I'm trying to run word embeddings using batch training, as shown below.

def forward(self, inputs):
    print(inputs.shape)
    embeds = self.embeddings(inputs)
    print(embeds.shape)
    out = self.linear1(embeds)
    print(out.shape)
    out = self.activation_function1(out)
    print(out.shape)
    out = self.linear2(out).cuda()
    print(out.shape)
    out = self.activation_function2(out)
    print(out.shape)
    return out.cuda()

Here, I'm using context size 4, batch size 32, embedding size 50, hidden layer size 64, vocab size 9927

The output of the "shape" functions is

print(inputs.shape) ----> torch.Size([4, 32])

print(embeds.shape) ----> torch.Size([4, 32, 50])

print(out.shape) ----> torch.Size([4, 32, 64])

print(out.shape) ----> torch.Size([4, 32, 9927])

Are the shapes of these correct? I'm quite confused.

Also, when I train, it returns an error:

def train(epoch):
  model.train()
  for batch_idx, (data, target) in enumerate(train_loader, 0):
    optimizer.zero_grad()
    output = model(torch.stack(data))
    loss = criterion(output, target)
    loss.backward()
    optimizer.step()

I'm getting an error in the line "loss = criterion(output, target)". It says "Expected input batch_size (4) to match target batch_size (32)." Are my shapes for the "forward" function correct? I'm not that familiar with batch training. How do I make the dimensions match?
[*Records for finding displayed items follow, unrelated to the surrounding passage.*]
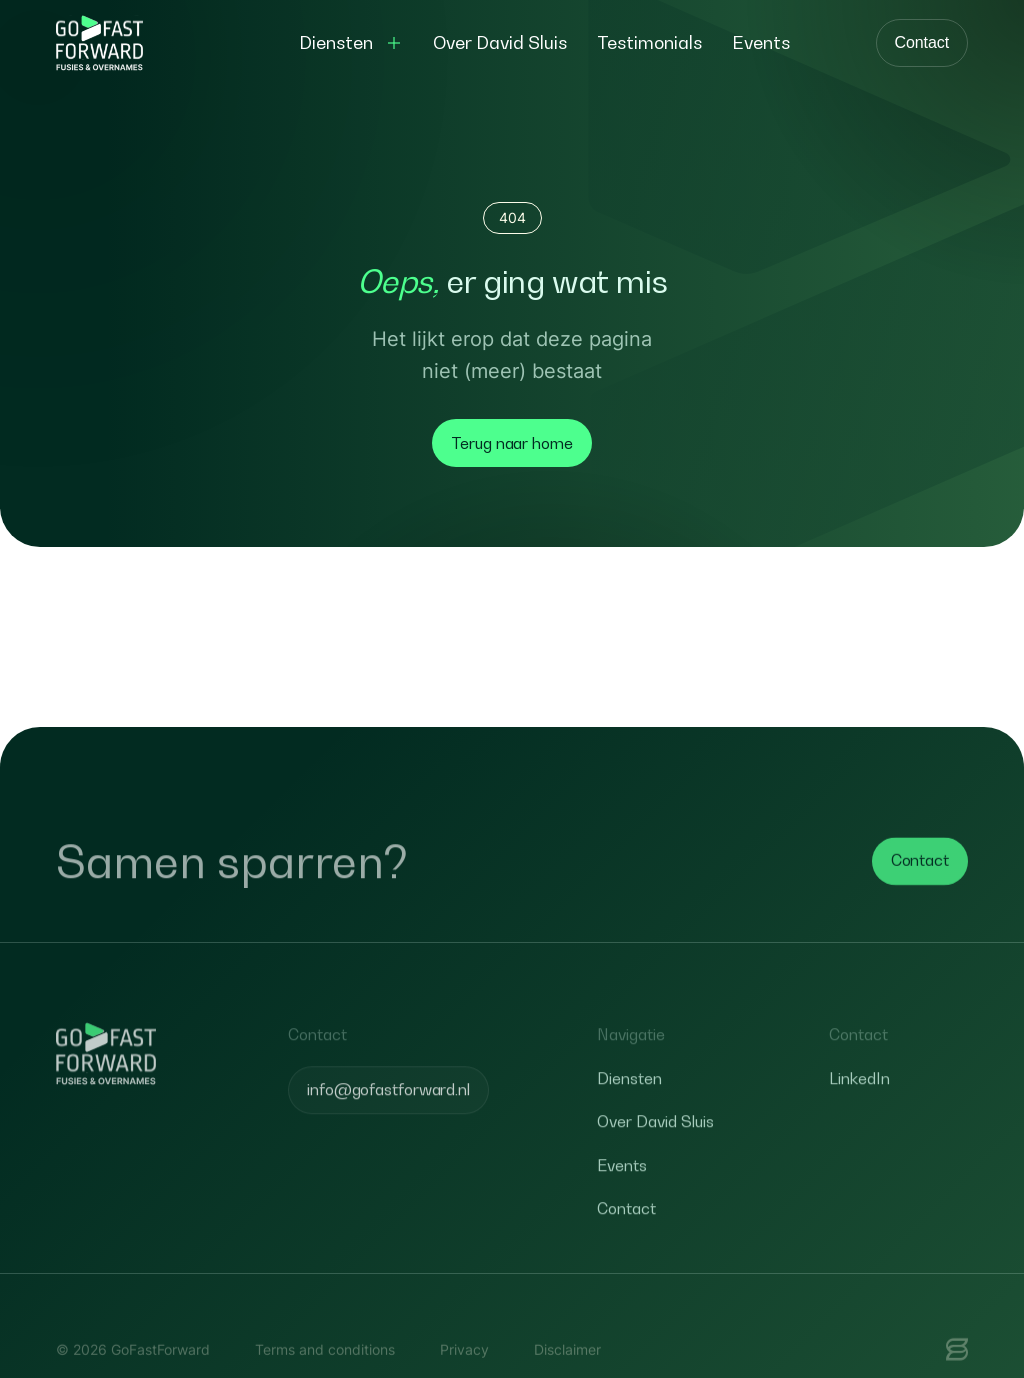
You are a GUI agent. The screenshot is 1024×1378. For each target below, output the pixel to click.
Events (622, 1191)
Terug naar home (512, 443)
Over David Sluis (655, 1148)
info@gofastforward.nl (388, 1115)
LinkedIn (859, 1104)
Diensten (629, 1104)
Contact (922, 42)
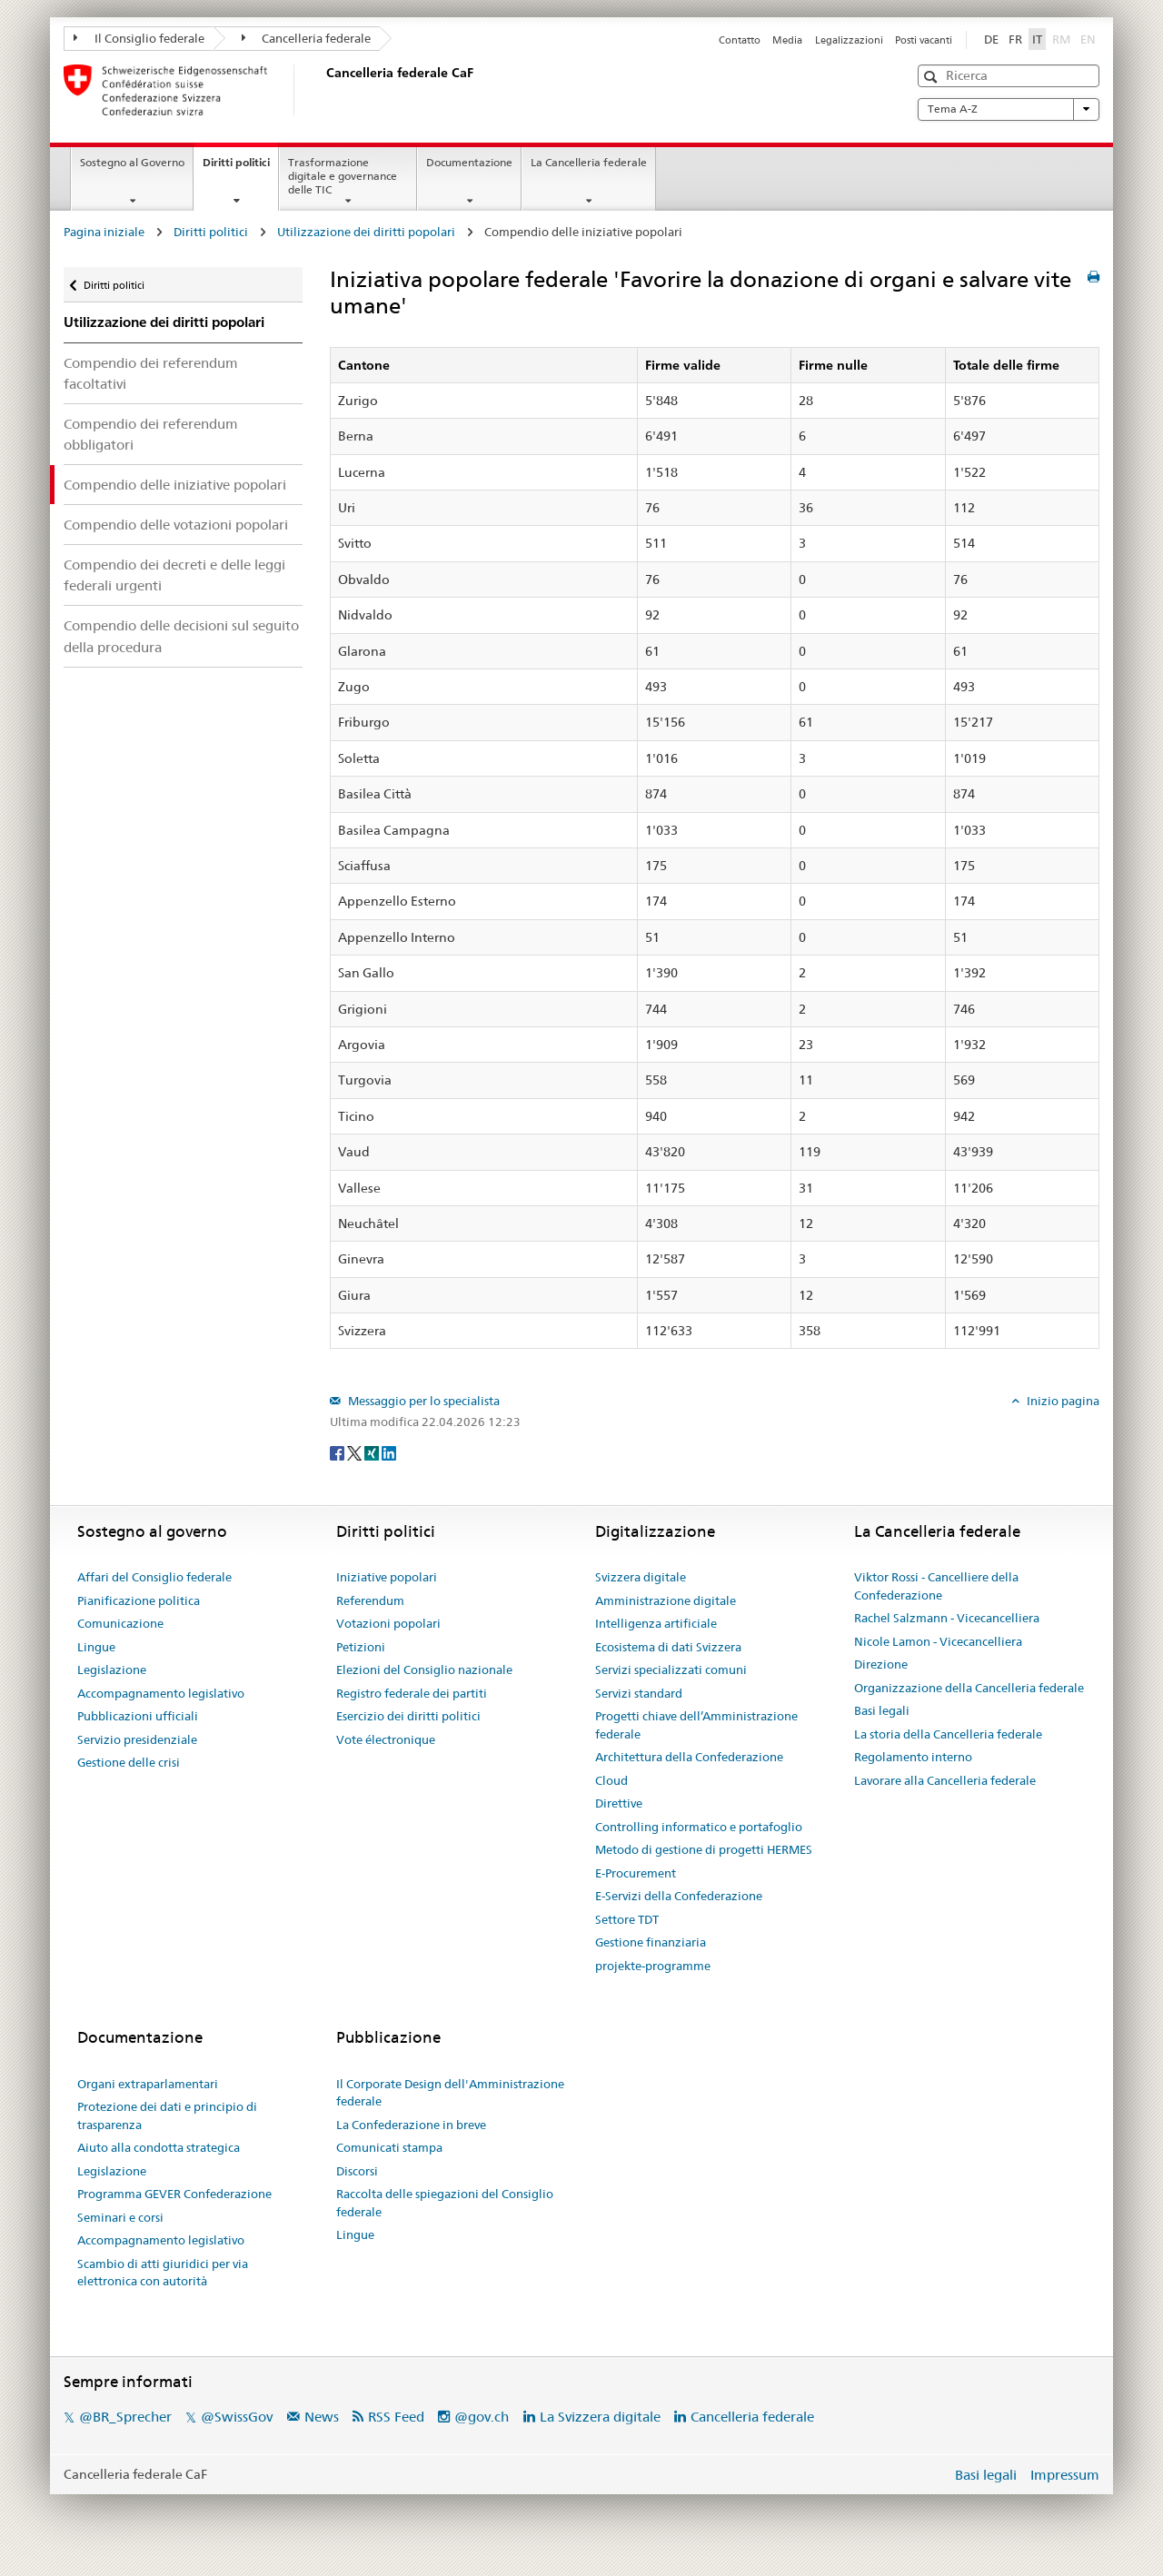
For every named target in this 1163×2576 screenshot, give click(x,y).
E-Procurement (635, 1873)
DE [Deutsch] (991, 39)
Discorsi (357, 2171)
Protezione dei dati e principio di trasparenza (167, 2115)
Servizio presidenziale (137, 1739)
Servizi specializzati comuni (671, 1669)
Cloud (611, 1780)
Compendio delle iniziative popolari (175, 484)
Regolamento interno (913, 1756)
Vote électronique (385, 1739)
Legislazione (111, 1669)
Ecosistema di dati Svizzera (668, 1647)
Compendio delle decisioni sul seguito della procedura (181, 636)
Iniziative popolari (386, 1577)
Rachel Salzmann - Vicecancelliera (946, 1617)
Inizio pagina (1061, 1400)
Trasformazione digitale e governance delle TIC (342, 175)
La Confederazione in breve (411, 2124)
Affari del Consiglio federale (154, 1577)
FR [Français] (1015, 39)
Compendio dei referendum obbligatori (151, 434)
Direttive (618, 1803)
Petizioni (360, 1647)
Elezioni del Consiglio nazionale (424, 1669)
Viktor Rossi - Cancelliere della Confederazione (936, 1586)
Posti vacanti (923, 40)
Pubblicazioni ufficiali (137, 1716)
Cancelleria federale (307, 38)
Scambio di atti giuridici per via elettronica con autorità (162, 2272)
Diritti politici (240, 168)
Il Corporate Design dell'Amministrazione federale (450, 2092)
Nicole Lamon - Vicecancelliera (938, 1641)
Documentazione (469, 162)
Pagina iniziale (104, 231)
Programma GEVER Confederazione (174, 2193)
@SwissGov (237, 2416)
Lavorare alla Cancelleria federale (945, 1780)
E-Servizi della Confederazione (678, 1895)
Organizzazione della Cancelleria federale (969, 1687)
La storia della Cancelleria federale (948, 1734)
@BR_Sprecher (125, 2416)
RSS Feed (396, 2416)
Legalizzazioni (849, 40)
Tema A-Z (1008, 109)
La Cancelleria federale (589, 162)
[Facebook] (338, 1451)
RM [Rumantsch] (1061, 39)
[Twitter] (355, 1451)
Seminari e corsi (120, 2217)
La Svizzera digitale (600, 2416)
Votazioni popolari (388, 1623)
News (321, 2416)
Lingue (96, 1647)
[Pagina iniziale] (323, 89)
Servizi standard (638, 1693)
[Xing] (373, 1451)
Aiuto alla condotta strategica (158, 2147)
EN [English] (1088, 39)
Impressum (1064, 2474)
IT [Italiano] (1037, 39)
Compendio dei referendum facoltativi (151, 373)
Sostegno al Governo (132, 162)
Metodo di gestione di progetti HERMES (703, 1849)
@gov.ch (481, 2416)
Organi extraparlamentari (147, 2083)
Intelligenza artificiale (656, 1623)
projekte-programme (653, 1965)
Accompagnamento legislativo (160, 1693)
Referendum (370, 1600)
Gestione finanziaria (650, 1942)
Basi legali (882, 1710)
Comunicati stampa (389, 2147)
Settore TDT (627, 1919)
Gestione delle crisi (128, 1762)
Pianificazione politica (138, 1600)
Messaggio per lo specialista (422, 1400)
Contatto (739, 40)
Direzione (881, 1664)
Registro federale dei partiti (411, 1693)
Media (787, 40)
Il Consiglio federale (139, 38)
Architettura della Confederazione (689, 1756)
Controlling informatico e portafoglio (698, 1826)
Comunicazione (120, 1623)
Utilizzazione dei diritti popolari (366, 231)
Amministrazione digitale (665, 1600)
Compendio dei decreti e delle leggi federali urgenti (174, 575)
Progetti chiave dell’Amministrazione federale (696, 1725)
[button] (932, 76)
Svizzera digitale (640, 1577)
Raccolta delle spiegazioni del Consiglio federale (444, 2202)
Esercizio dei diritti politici (408, 1716)
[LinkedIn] (389, 1451)
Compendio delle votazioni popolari (176, 524)
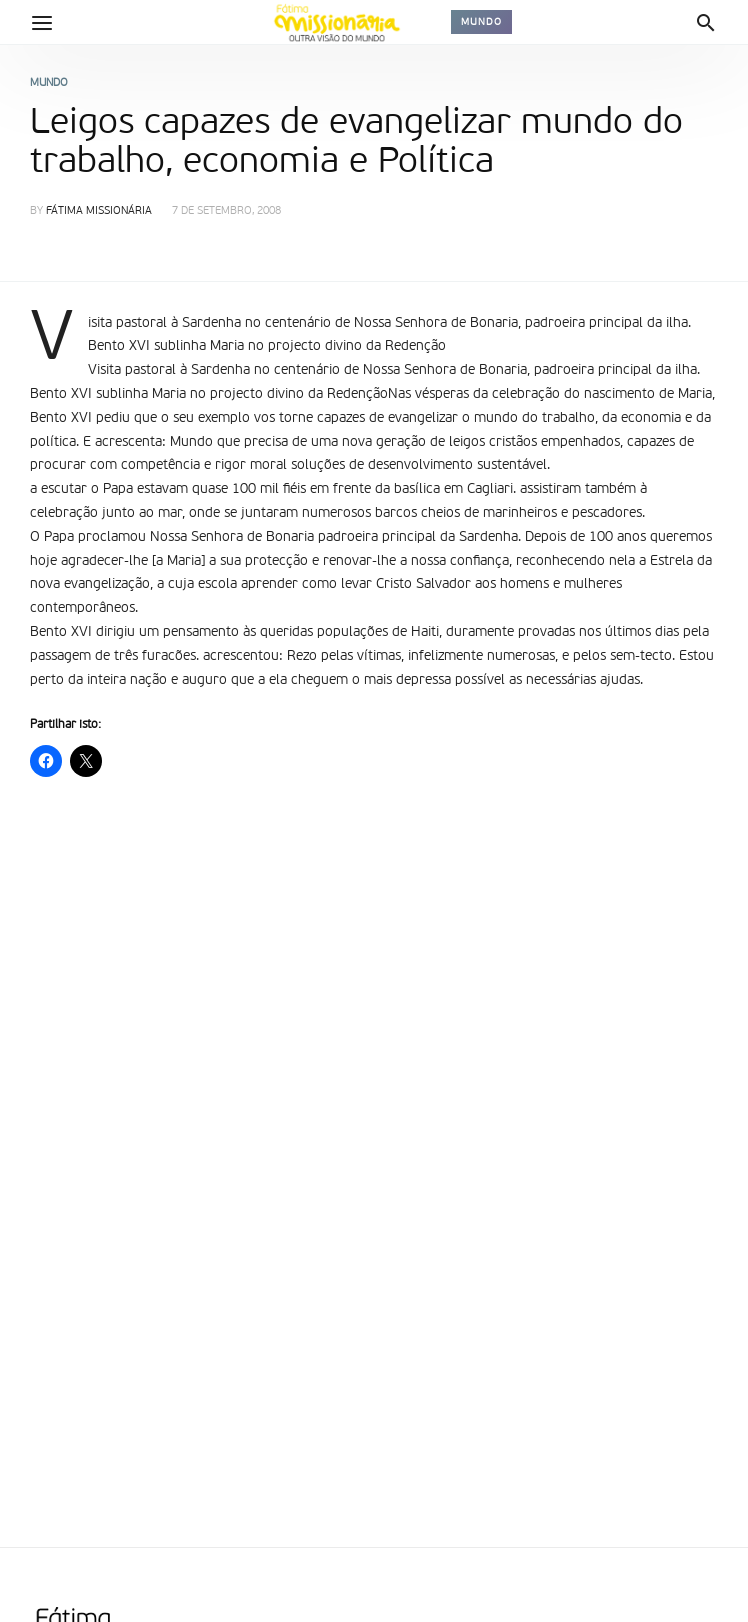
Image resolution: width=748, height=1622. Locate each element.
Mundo (481, 22)
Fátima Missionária (99, 211)
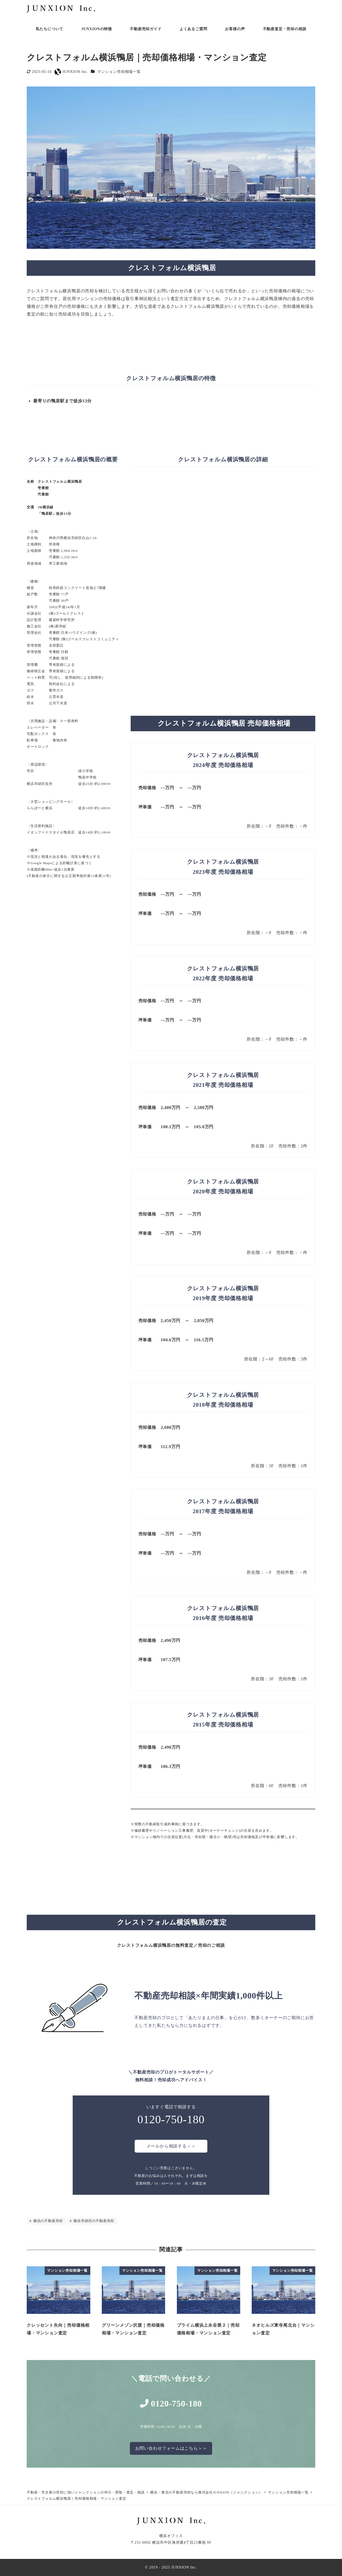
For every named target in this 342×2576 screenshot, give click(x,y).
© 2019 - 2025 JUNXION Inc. (171, 2567)
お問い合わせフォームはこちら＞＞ (171, 2448)
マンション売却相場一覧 (119, 71)
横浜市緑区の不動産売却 (93, 2221)
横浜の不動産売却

-------EDIT: Posting init code below -----

  def __init__(self, vocab_size, embedding_dim):
    super(CBOW, self).__init__()
    self.embeddings = nn.Embedding(vocab_size, embedding_dim)
    self.linear1 = nn.Linear(embedding_dim, 64)
    self.activation_function1 = nn.ReLU()
    self.linear2 = nn.Linear(64, vocab_size)
    self.activation_function2 = nn.LogSoftmax(dim = -1)

torch.nn.Linear's forward method needs batch size as first argument.

You are supplying it as second (first being timesteps), use permute(1, 0, 2) to make them first.

Furthermore, linear layers usually take 2D input, with first being batch and second being dimension of input. Yours is 3d because of words (I assume), maybe you want to use recurrent neural networks (e.g. torch.nn.LSTM)?